Two executives who served as chief compliance officers are being suspended for 30 and 60 days and must pay fines of $5,000 and $10,000, respectively. The regulatory group also has ruled that Aegis President & CEO Robert Eide is under suspension for 15 days and is being fined $15,000 for his failure to disclose more than $640,000 in outstanding liens.
“Firms who open their doors to penny stock liquidators must have robust systems and procedures to ensure strict adherence to the registration and AML rules given the significant risk of investor fraud and market manipulation,” said Brad Bennett, executive vice president and chief of enforcement for FINRA, in a press release. “The compliance officers sanctioned in this case were directly responsible for supervising sales of restricted securities but failed to conduct a meaningful inquiry in the presence of significant red flags indicating the sales could be illicit distributions of unregistered stocks.”
According to FINRA, an individual barred by the National Association of Securities Dealers in 2004 — referred to in FINRA documents as ML — introduced an Irish citizen and attorney, HO, who was based in Turks and Caicos in 2008, to Aegis. Four entities based in the islands opened accounts with Aegis in 2008, with the Irish attorney serving as their officer at times; the four entities shared the same address.
As regulators moved to stop ML from trading and as Aegis advised its clearing firm to revoke ML’s trading authority, Aegis allowed ML to direct trades in several accounts, according to FINRA. Other Turks and Caicos-based entities opened accounts with Aegis at the time, with HO acting as an officer for them.

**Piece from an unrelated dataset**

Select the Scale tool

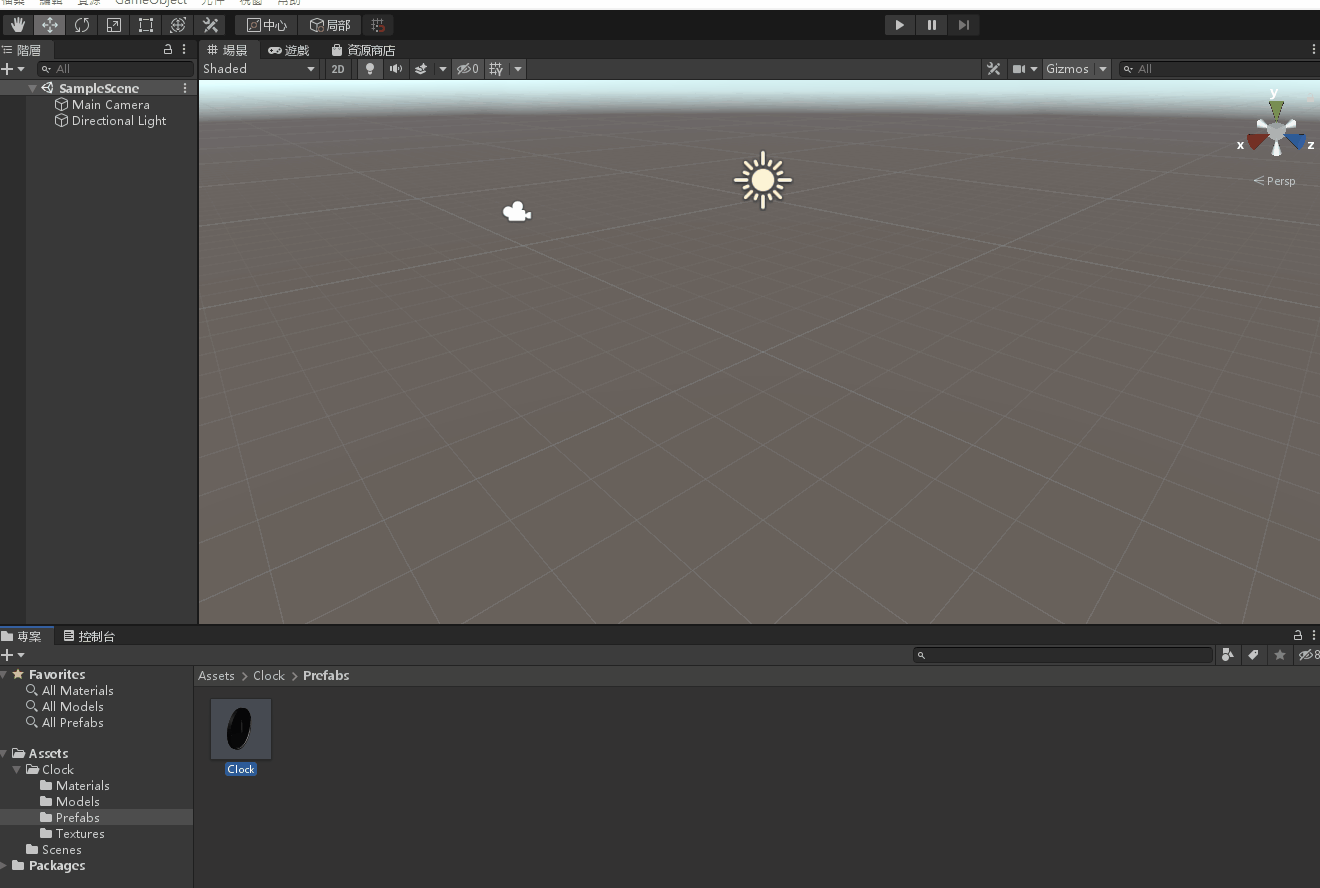(x=114, y=25)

These accounts and others, which were opened by individuals and entities connected to ML (including his brother-in-law), sold unregistered shares and quickly obtained the proceeds. They represented the majority, but not all of the unregistered shares that resulted in the FINRA fines announced Monday. Other entities involved in the matter include China Crescent and Numobile.
Further details on the matter can be found in the FINRA complaint.
FINRA’s investigation found that the securities violations resulted, at least in part, from the supervisory failures of Aegis and its two CCOs, Charles Smulevitz and Kevin McKenna, during the period of the liquidations.
(Smulevitz was with Aegis from 2009 to 2012, when he was terminated, and is now working for another FINRA member; McKenna started with Aegis in 2010 and is still with the firm.) “Aegis did not have a supervisory system reasonably designed to prevent the distribution of unregistered securities, and further failed to conduct reasonable and meaningful inquiries of the circumstances surrounding the sales of a total of 10 penny stocks by more than a dozen customers, according to FINRA.